You would think this fear would cause parents to change their ways and become better role models, but I’m sorry to say, it does not.  (Of course not!  Don’t be absurd!)  Instead, parents buy their children books filled with fables, cautionary tales and moral lessons.  Then they cross their figglers, hoping their children will learn how to behave.  It never works.  It hasn’t worked in ten thousand years of parents trying this again and again, but they keep at it anyway, which is why there are so many swashboggling, ucky-mucky books that children will not read.

“Children are not so serious as grownups.  And they love to laugh.”
– Matilda
I don’t suppose Mr. Dahl cared much what parents wanted him to write, but he knew what children like – stories written in black and white, but filled with colorful characters.  Friends can be tall like giants or tiny like bugs.  A cruel aunt will be fat like a cabbage or thin like a stick.  Charlie Bucket’s grandparents were not just old, they were ancient, wrinkly bedridden folks with nothing left to give but love.  Wonka’s chocolate factory wasn’t just large, it was the biggest in the world!

Mr.

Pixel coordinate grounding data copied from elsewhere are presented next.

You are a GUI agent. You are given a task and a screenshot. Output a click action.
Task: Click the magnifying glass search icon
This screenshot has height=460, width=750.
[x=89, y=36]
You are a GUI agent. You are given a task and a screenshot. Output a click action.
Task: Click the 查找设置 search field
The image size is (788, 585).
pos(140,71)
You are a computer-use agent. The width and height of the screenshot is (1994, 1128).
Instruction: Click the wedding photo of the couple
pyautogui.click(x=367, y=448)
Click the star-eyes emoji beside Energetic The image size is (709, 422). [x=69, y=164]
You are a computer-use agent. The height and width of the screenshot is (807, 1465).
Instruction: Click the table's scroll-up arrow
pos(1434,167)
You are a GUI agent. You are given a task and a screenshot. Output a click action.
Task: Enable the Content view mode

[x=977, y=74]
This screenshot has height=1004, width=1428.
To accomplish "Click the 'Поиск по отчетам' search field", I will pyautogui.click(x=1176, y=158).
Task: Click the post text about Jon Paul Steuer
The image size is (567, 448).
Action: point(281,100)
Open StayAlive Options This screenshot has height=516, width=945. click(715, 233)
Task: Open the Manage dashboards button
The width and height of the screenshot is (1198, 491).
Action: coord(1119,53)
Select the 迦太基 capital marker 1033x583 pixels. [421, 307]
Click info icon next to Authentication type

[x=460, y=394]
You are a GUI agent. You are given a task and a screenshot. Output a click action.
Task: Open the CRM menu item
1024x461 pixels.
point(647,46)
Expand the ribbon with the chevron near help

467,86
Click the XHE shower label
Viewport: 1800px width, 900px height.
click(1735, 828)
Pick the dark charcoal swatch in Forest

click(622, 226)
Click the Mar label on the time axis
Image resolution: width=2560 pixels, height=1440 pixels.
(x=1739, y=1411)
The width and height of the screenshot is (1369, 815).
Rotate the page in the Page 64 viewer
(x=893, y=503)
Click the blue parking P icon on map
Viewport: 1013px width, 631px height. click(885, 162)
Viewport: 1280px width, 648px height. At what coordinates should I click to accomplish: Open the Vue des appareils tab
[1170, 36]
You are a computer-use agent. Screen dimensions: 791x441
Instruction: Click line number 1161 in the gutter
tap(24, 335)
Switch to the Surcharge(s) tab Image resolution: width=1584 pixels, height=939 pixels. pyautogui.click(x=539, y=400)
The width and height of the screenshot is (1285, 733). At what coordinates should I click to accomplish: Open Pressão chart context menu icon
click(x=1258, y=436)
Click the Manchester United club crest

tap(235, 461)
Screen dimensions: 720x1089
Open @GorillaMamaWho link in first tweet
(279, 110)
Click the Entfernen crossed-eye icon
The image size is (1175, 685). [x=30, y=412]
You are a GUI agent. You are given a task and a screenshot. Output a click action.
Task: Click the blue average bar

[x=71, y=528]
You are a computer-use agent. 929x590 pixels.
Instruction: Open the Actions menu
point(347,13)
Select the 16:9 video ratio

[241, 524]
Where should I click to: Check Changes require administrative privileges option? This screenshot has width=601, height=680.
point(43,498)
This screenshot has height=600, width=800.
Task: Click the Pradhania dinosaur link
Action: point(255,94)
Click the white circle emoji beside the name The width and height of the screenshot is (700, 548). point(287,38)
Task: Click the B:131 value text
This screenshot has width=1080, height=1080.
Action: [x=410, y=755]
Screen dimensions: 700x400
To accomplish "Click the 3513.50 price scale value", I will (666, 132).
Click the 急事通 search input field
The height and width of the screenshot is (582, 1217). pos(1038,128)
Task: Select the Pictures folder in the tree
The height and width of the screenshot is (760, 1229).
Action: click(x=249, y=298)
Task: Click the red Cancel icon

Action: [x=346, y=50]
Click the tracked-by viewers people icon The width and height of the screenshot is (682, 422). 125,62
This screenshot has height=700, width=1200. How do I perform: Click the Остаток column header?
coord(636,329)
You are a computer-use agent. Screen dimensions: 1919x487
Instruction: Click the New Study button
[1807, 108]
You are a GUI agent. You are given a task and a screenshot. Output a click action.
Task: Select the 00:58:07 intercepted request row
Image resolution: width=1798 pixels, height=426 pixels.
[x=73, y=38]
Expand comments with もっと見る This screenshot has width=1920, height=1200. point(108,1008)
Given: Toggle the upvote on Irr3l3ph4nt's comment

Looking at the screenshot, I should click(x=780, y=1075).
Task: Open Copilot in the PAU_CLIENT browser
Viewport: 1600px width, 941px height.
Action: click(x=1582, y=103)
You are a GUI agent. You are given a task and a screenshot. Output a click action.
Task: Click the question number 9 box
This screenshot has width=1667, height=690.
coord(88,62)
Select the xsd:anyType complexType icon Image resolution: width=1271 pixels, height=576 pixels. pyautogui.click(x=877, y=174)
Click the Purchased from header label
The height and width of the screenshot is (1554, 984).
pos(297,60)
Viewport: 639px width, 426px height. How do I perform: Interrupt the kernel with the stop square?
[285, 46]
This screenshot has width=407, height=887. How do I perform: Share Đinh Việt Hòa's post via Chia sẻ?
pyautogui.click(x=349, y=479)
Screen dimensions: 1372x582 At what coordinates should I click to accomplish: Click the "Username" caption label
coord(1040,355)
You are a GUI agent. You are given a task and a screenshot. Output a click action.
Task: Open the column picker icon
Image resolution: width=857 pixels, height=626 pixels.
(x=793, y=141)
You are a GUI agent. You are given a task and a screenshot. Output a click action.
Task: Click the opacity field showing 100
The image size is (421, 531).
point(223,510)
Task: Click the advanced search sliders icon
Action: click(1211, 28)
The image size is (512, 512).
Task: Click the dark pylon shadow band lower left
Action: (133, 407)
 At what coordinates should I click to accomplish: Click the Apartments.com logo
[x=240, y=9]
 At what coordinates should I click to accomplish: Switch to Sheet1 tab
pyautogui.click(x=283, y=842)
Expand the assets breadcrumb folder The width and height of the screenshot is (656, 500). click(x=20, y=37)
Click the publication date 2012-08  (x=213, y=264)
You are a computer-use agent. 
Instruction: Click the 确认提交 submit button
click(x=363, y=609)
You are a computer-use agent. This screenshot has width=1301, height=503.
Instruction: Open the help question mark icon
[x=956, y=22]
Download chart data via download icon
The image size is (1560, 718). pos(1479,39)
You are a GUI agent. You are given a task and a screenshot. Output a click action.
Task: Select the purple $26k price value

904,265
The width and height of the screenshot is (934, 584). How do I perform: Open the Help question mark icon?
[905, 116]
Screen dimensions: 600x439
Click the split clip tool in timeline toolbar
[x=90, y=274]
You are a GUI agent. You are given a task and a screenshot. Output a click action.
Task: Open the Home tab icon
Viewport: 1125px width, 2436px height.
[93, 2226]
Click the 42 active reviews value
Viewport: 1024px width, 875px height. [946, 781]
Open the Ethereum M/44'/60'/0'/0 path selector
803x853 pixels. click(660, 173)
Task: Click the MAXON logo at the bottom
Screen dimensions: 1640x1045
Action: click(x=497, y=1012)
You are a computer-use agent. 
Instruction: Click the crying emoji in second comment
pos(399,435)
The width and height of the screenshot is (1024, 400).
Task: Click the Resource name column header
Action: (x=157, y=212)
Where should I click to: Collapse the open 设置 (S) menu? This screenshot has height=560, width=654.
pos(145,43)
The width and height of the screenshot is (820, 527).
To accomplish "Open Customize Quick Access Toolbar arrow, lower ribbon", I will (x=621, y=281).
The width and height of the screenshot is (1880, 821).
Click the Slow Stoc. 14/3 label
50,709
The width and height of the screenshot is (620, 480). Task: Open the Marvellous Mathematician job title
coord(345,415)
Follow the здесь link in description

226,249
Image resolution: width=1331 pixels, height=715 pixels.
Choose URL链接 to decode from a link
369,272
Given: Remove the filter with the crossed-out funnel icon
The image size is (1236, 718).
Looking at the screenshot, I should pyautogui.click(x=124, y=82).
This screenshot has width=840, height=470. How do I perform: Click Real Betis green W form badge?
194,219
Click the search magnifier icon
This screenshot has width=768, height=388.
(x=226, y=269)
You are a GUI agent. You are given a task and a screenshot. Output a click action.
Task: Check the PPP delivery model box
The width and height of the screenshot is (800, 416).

Dahl, I think, was trying to tell us something by using these extremes.  Mr. Hazell was rich and cruel – not because rich people are never kind, but because it’s so entirely unforgivable when they are not!  Miss Trunchbull’s idea of a perfect school was one without any students at all – not because principals often hate children, but because they never, ever should.

Children love Roald Dahl’s books because he tells them truths that other grownups would rather keep secret.  (For example:  grownups pick their noses, just like children, and everyone whizzpops from time to time  even movie stars and presidents!) He gave children power over injustice  along with the capacity for just a tiny helping of revenge.  In his world, Matilda could use magic to save Miss Honey, James could flatten his horrid aunt with a giant peach and Sophie could save England (and the Queen herself!) from flesh-eating giants.  Only in Roald Dahl’s world could Charlie find money on the street just in time to unwrap the last golden ticket!

“My dear boy, Mr. Willy Wonka is the most amazing, the most fantastic, the most extraordinary chocolate maker the world has ever seen!”
– Grandpa Joe
Mr. Dahl’s extremes also help children see each story from the best perspective.  You may love chocolate, but you don’t love it like a boy who eats nothing but watery cabbage soup while living in a town where the very air smells like chocolate.  You may have fantastical dreams, but you haven't had a phizzwizard like the B.F.G. could give you.  And you might have parents who don’t understand you, but they have probably never told you to put away your flaming book and watch the telly instead, like Matilda’s.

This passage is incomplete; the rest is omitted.